Tuesday, December 1, 2009

Confusion


Sometimes I can get confused between what is real and what is a dream. My subconscious must be powerful, because it often has a big impact on my conscious thoughts and behaviors. For example, if someone is annoying and pissing me off in a dream, I will literally wake up MAD(at them). I don't much care for that, because that person didn't necessarily do anything to make me mad... except for piss off my subconscious in some weird way. In addition.. this is NO way to start off a day. On the other hand, I can have a really romantic dream about someone, and the next day I am suddenly looking at them in a whole new light... I will just find them so much more attractive. This happened to me the other night. A friend from a while back accidentally texted me the other day. I was actually missing this guy recently. He meant to send the text to another Anna, but this text from him got my mind reeling. In my dream we were so in love, and we were married with a little baby! I woke up the next day and I couldn't stop thinking about this guy!
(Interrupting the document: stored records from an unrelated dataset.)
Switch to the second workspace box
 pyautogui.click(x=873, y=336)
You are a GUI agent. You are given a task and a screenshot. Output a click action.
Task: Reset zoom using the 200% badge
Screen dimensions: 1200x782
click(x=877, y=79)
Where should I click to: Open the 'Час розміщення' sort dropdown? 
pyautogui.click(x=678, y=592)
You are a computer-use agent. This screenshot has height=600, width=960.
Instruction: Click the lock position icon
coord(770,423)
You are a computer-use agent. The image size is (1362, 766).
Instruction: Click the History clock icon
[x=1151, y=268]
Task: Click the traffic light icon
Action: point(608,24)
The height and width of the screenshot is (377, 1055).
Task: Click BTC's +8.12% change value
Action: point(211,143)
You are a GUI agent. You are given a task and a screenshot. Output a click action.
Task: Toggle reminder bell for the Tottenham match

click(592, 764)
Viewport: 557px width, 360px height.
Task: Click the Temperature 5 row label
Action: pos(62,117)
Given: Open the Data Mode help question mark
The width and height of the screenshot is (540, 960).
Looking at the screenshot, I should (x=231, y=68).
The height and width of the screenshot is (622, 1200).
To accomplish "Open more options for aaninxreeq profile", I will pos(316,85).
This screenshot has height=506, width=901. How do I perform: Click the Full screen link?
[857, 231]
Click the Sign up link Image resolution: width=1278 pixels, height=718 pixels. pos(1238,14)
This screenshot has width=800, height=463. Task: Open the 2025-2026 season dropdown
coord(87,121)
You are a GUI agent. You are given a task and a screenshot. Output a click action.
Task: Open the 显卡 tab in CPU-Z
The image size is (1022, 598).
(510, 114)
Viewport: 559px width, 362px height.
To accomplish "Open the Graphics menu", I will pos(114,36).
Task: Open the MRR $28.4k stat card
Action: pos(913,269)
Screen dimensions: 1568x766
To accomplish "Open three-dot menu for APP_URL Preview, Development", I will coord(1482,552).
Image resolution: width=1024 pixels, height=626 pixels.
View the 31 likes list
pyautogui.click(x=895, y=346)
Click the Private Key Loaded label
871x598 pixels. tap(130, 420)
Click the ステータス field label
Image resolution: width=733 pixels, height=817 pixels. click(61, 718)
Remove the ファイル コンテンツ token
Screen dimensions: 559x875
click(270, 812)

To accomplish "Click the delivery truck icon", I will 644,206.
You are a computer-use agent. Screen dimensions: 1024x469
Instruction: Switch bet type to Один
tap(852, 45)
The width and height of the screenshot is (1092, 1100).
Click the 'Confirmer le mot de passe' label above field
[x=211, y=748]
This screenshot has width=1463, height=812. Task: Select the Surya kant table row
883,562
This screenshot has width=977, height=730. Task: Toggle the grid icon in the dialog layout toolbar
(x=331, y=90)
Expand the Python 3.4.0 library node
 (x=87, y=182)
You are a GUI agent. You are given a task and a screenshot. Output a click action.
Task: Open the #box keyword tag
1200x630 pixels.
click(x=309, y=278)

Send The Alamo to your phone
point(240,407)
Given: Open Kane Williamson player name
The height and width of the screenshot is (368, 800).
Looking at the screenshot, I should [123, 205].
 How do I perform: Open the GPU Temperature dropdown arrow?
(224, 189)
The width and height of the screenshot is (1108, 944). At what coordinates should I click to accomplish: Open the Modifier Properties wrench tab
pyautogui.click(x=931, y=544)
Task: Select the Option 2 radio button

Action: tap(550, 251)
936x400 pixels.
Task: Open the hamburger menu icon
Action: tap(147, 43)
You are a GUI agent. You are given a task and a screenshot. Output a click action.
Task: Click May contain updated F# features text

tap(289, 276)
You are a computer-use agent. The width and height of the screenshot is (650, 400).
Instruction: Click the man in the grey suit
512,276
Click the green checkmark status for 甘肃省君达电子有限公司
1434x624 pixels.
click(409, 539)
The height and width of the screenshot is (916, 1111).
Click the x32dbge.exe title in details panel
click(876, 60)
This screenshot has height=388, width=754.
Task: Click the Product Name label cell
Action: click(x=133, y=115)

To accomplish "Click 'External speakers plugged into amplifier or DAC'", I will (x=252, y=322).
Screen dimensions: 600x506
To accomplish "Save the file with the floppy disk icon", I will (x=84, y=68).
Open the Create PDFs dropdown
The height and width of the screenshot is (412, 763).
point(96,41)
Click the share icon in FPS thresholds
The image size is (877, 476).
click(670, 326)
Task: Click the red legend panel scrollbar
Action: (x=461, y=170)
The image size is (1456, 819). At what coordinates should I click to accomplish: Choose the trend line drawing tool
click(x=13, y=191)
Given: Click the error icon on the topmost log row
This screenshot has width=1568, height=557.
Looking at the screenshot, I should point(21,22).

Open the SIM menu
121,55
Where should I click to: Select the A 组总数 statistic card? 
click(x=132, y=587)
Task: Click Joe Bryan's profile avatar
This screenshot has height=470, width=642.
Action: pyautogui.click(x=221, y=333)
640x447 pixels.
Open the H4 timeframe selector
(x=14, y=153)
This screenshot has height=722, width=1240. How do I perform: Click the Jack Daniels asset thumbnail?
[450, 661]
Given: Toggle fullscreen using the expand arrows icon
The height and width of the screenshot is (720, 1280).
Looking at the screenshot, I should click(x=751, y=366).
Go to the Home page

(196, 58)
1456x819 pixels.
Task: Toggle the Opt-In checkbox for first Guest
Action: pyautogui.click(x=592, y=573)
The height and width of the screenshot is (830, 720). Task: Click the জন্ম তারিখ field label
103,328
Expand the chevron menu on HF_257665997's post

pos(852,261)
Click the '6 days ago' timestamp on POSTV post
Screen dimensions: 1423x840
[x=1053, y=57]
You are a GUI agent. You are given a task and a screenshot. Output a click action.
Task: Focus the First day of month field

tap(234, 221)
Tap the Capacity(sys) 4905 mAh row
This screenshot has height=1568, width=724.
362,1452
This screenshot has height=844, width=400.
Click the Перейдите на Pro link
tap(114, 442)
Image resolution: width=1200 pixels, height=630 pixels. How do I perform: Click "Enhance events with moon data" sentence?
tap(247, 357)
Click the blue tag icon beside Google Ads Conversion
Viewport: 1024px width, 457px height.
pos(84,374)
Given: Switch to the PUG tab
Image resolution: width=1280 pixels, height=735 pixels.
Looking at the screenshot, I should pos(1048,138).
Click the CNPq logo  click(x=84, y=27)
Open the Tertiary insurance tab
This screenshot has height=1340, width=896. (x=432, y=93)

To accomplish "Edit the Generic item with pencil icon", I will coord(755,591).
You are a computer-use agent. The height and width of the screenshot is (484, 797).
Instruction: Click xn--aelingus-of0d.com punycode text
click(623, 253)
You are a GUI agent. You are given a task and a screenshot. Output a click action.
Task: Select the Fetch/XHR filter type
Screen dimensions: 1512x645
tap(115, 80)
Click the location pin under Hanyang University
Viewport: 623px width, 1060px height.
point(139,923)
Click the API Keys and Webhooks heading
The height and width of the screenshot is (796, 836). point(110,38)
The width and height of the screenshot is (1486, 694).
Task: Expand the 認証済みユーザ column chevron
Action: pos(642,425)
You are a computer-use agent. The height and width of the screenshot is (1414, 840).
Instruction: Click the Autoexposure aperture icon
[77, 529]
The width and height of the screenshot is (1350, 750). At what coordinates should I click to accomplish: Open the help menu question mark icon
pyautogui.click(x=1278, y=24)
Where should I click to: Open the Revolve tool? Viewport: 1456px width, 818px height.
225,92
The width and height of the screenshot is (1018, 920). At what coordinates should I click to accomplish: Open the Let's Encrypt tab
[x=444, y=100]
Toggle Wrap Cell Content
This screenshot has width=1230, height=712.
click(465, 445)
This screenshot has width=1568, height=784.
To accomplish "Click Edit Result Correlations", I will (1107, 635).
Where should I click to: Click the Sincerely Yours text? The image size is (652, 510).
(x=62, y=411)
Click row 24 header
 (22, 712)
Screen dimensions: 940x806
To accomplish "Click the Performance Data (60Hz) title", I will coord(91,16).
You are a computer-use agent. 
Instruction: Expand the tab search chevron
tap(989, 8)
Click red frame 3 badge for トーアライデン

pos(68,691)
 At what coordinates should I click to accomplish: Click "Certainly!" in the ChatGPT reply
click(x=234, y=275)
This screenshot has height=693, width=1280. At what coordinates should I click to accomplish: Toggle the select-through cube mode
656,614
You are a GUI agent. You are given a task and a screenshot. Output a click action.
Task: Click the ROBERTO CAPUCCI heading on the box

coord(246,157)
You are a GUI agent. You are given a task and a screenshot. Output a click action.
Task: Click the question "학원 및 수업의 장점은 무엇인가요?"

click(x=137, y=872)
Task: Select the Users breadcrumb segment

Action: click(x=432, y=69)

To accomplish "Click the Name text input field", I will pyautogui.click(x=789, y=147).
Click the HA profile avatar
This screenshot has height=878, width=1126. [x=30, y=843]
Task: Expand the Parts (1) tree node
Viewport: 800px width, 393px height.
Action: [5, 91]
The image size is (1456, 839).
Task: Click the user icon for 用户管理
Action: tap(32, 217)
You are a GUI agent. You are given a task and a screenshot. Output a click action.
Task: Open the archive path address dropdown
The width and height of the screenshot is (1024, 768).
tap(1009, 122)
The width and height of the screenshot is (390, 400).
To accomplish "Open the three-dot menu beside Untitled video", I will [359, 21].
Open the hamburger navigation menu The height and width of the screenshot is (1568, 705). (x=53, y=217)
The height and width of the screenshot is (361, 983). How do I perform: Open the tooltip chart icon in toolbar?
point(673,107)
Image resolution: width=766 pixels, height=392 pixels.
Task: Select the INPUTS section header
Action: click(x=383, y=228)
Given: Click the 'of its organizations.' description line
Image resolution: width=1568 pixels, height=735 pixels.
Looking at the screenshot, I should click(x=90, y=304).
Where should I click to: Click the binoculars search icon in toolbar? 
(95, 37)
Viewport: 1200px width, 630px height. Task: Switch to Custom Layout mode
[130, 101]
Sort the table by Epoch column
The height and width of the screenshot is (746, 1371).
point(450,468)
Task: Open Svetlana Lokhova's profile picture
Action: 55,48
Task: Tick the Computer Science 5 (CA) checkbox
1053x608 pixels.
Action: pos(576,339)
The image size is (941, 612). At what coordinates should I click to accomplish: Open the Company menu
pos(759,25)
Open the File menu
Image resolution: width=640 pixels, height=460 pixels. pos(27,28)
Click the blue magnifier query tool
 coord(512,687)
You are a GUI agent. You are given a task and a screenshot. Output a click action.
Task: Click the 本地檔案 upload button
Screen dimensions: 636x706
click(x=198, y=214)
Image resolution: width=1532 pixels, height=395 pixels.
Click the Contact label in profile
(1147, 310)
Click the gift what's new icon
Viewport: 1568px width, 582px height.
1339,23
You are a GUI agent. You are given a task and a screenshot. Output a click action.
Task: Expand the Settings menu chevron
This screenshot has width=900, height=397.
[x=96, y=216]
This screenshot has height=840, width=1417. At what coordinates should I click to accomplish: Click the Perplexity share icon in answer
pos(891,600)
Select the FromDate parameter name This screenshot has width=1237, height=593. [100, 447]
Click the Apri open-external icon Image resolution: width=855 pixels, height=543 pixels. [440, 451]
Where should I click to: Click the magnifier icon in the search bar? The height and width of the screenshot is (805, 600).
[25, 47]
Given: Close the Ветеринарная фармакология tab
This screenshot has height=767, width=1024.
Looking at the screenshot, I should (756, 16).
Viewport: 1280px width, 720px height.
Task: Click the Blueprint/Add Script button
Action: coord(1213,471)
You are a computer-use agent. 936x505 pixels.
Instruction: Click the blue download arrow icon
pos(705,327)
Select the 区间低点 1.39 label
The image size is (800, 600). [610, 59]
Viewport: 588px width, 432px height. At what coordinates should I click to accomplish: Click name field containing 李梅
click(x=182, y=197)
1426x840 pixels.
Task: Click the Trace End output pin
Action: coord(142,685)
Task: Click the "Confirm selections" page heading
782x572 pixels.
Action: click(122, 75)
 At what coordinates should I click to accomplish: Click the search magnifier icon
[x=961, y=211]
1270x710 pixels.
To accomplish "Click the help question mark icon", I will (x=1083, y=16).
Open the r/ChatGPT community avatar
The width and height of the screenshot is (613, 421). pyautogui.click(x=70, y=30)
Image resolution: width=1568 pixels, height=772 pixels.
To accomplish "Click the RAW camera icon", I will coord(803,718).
I wanted to text him back and tell him :) But I refrained to retain some illusion of sanity. Also recently there has been some drama in my house. It has been unreaLL. But I have woken up having dreams about this situation, and I won't know which details actually happened and which I had dreamed. Sometimes things clear up through the day, but its scary because sometimes I don't know at all what was dream and what was reality! It makes me feel nuts, but I think it is also amazing what your subconscious is capable of doing, and how vivid and real my dreams are. I love the hyper-realistic dreams, mostly the ones that are really romantic and happy :)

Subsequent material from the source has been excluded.